O número de ações relacionadas a assédio moral e sexual no ambiente de trabalho tem crescido significativamente no Brasil, refletindo uma maior conscientização dos trabalhadores e também uma maior busca por reparação judicial. Dados recentes da Justiça do Trabalho mostram aumento tanto nas denúncias quanto nos processos sobre o tema.

Em 2025, foram registradas 12.813 novas ações por assédio sexual, um aumento de 40% em relação ao ano anterior, segundo levantamento divulgado pelo Tribunal Superior do Trabalho (TST). No mesmo período, os processos envolvendo assédio moral chegaram a 142.828 casos, crescimento de 22% em comparação com o ano anterior.

O advogado trabalhista Henrique Messias analisa esses dados. “Na verdade, o que a gente observa hoje é um crescimento no número de denúncias. Infelizmente, esses tipos de crimes sempre existiram, mas os trabalhadores estão mais conscientes dos seus direitos e por isso, procuram denunciar os assédios cometidos no ambiente de trabalho”, comenta.
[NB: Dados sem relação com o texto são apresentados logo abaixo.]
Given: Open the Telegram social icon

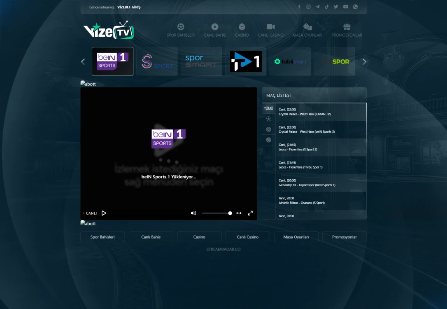Looking at the screenshot, I should pyautogui.click(x=318, y=7).
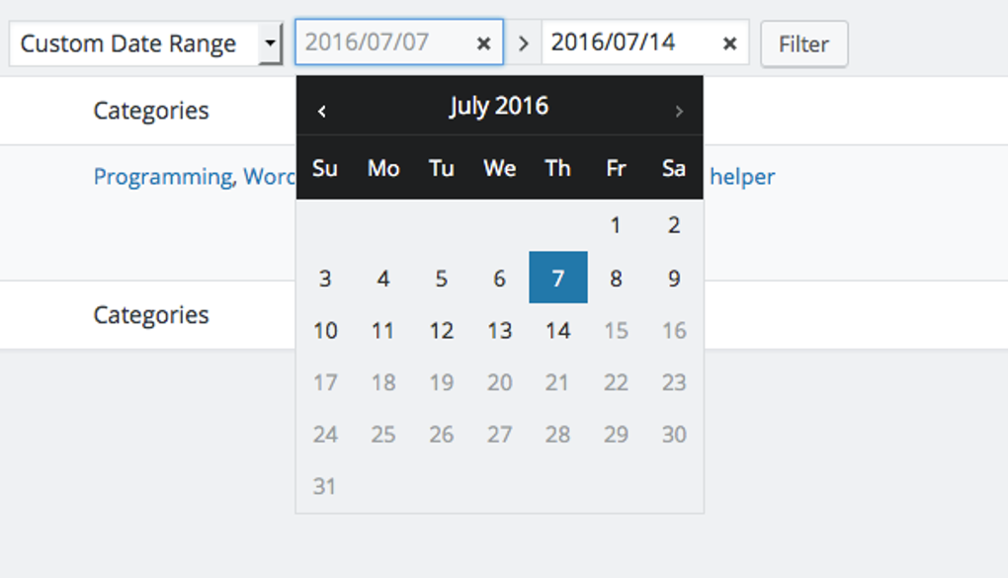Clear the 2016/07/14 end date field

point(728,42)
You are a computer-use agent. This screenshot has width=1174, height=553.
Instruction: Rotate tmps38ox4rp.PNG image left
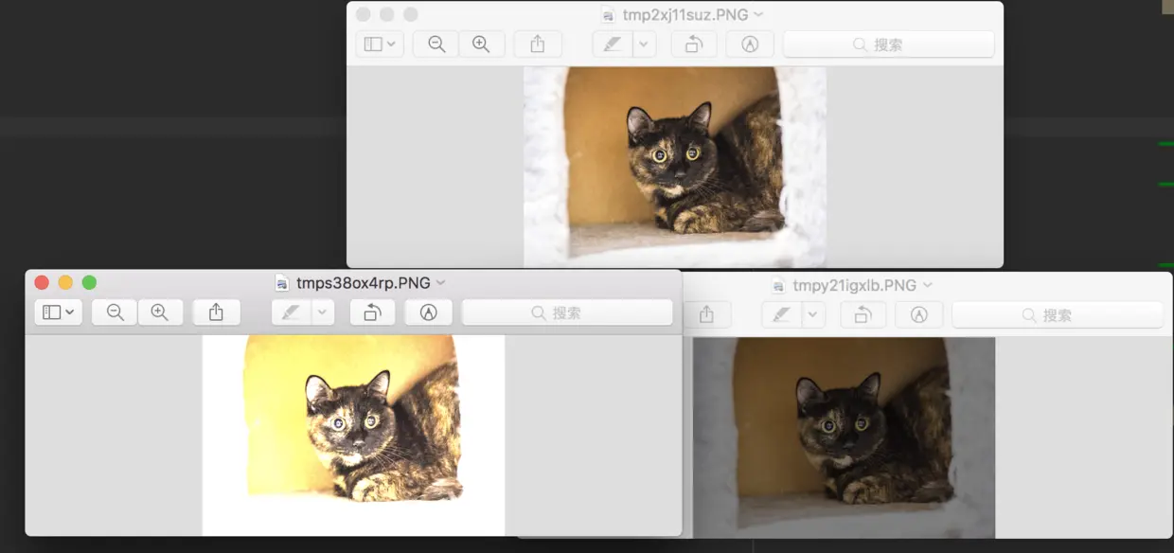pos(372,312)
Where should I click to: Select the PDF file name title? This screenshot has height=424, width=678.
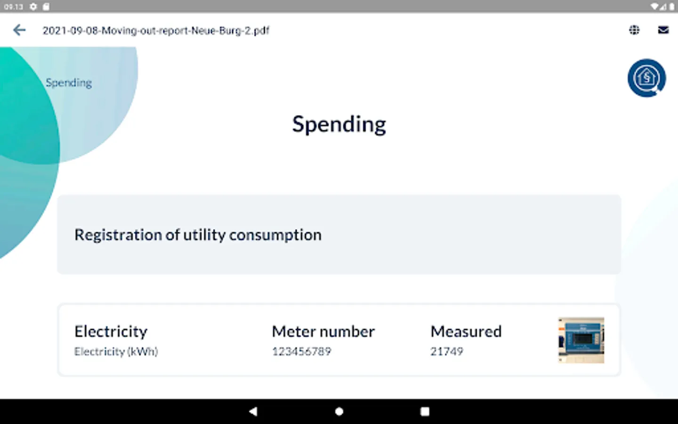[156, 31]
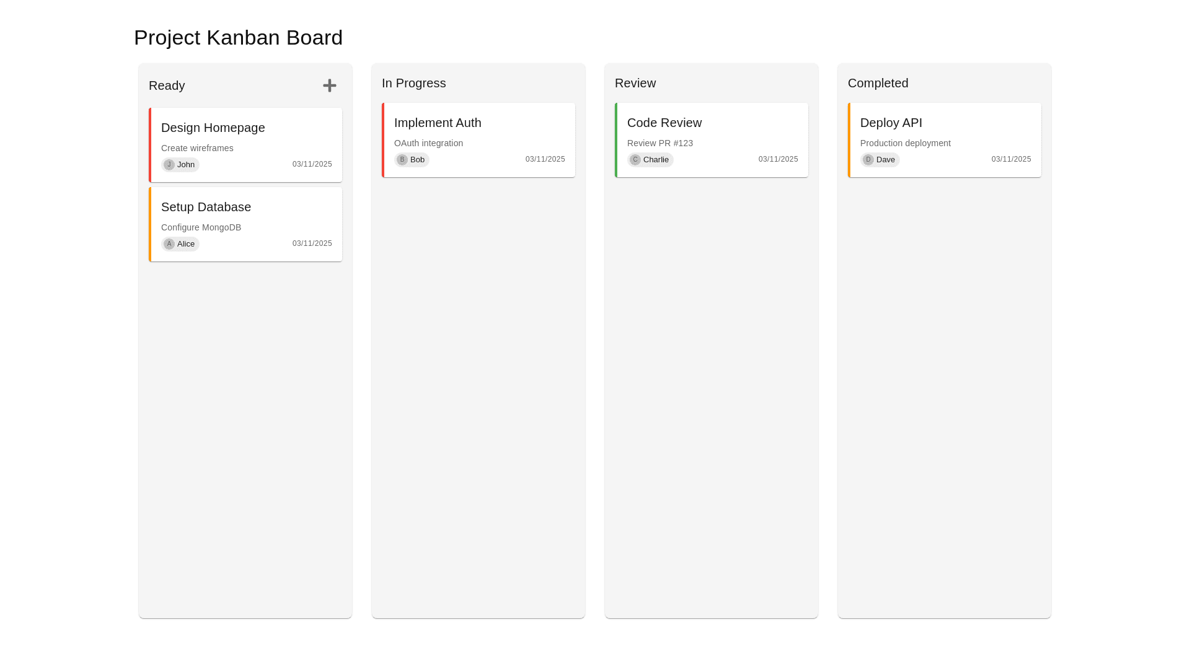Select the Implement Auth card title
The image size is (1190, 669).
tap(438, 123)
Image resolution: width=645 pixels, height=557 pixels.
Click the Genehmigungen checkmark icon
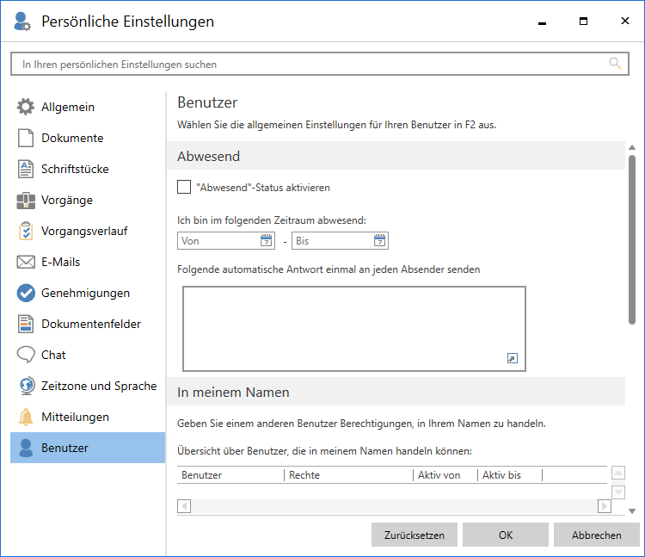coord(26,294)
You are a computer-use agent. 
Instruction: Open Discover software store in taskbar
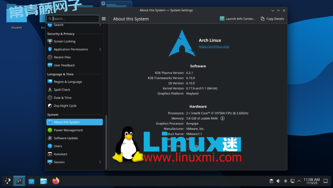click(x=31, y=181)
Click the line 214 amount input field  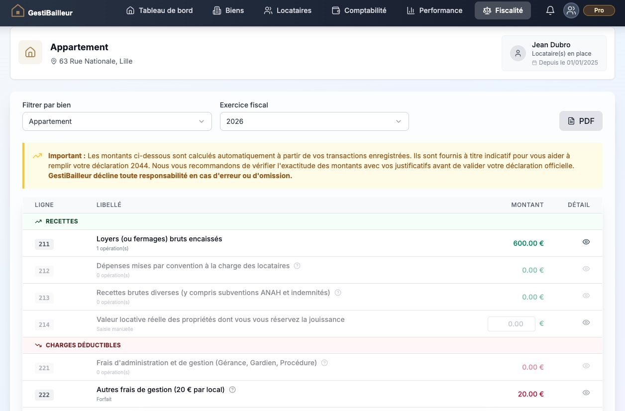pyautogui.click(x=512, y=324)
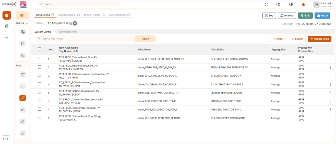Click the Create Alias button
The width and height of the screenshot is (336, 144).
click(319, 39)
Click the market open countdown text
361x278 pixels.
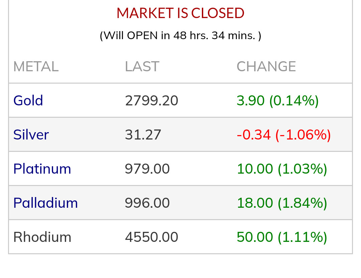pos(181,35)
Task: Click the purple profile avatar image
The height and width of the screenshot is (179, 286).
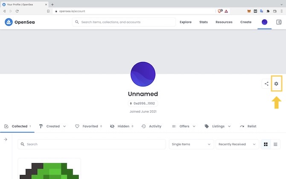Action: pos(143,74)
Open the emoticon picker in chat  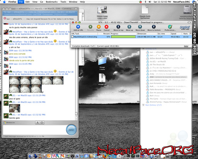[x=42, y=123]
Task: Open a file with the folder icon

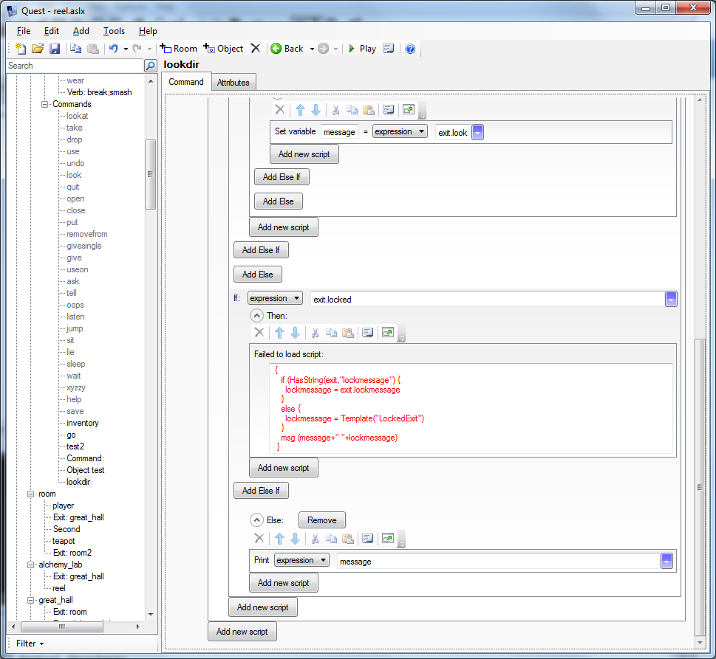Action: click(x=38, y=49)
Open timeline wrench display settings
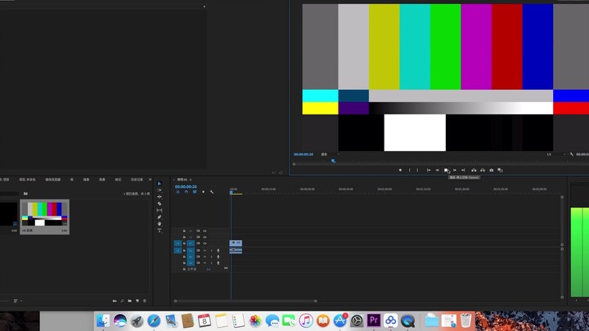Screen dimensions: 589x331 coord(211,192)
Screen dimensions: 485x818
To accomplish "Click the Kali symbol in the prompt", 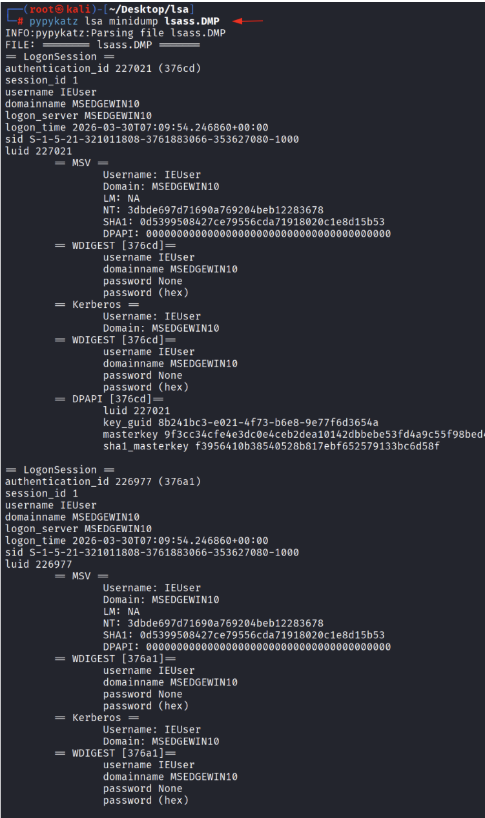I will coord(59,9).
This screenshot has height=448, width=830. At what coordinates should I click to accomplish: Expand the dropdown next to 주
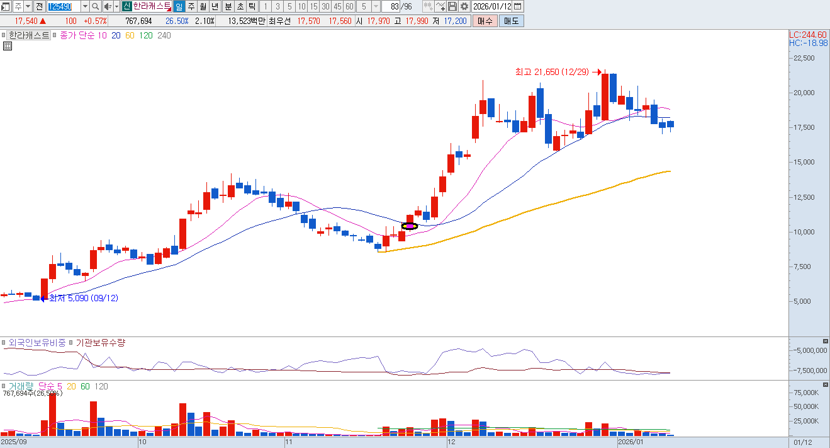pos(28,6)
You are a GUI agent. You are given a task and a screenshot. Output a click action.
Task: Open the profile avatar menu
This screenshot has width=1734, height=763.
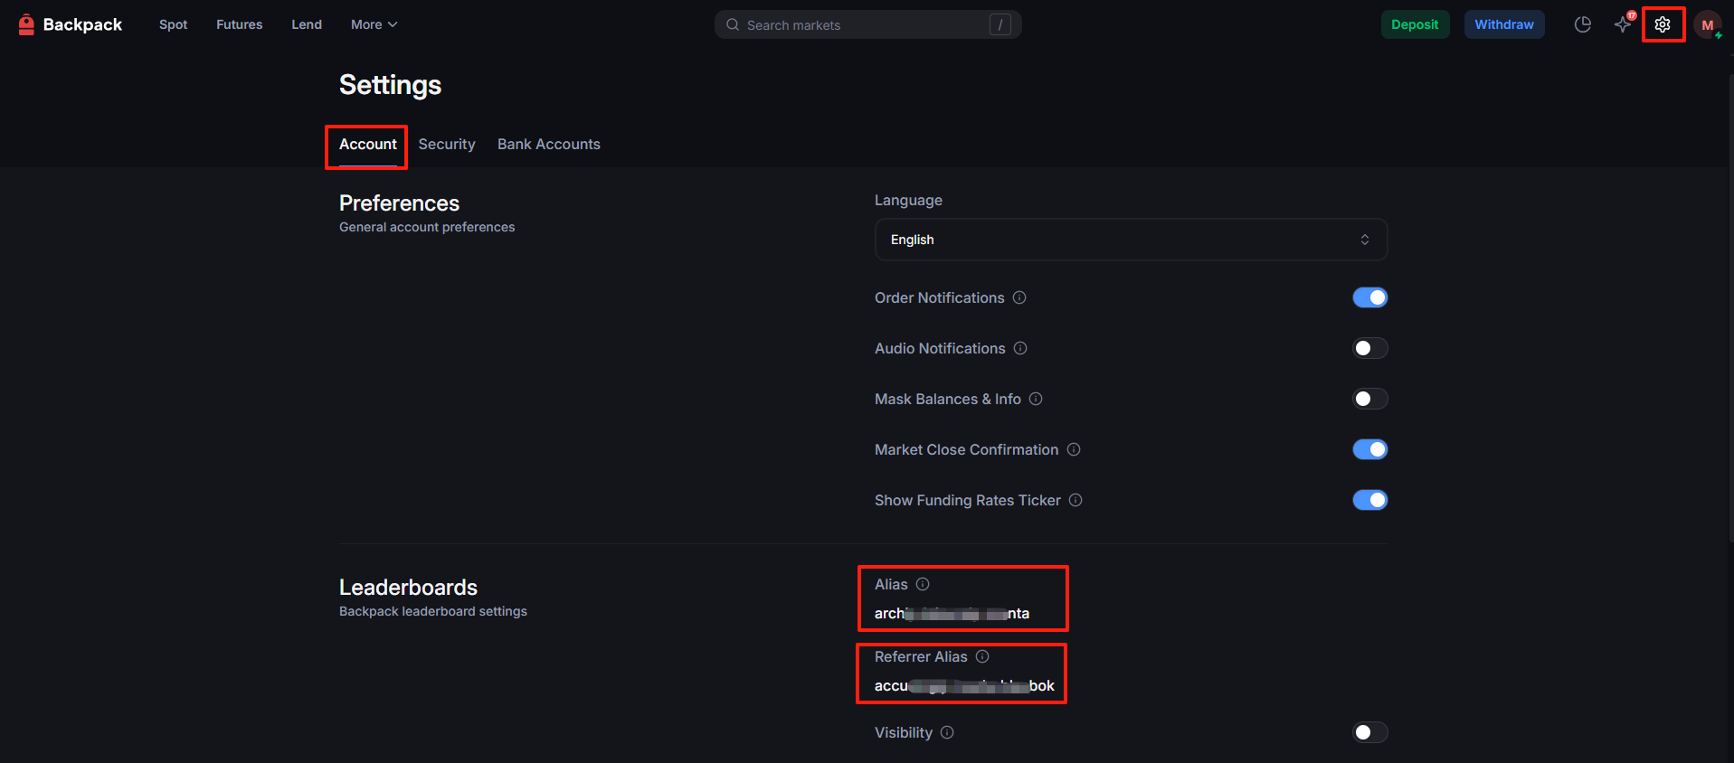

Os números reforçam uma tendência observada nos últimos anos. Entre 2020 e 2024, a Justiça do Trabalho recebeu 33.050 processos envolvendo assédio sexual, com crescimento de 35% apenas entre 2023 e 2024, quando os novos casos passaram de 6.367 para 8.612.

Henrique Messias reforça que é preciso entender que as relações mudaram. “Não se pode mais tratar o trabalhador como se tratava há 30 anos. Os gestores precisam mudar a postura. Temos uma geração chegando ao mercado de trabalho muito mais crítica e consciente. Por isso não se deve praticar atos de constrangimento, por exemplo. O que pode levar o empregador a responder um processo judicial”, instrui o advogado.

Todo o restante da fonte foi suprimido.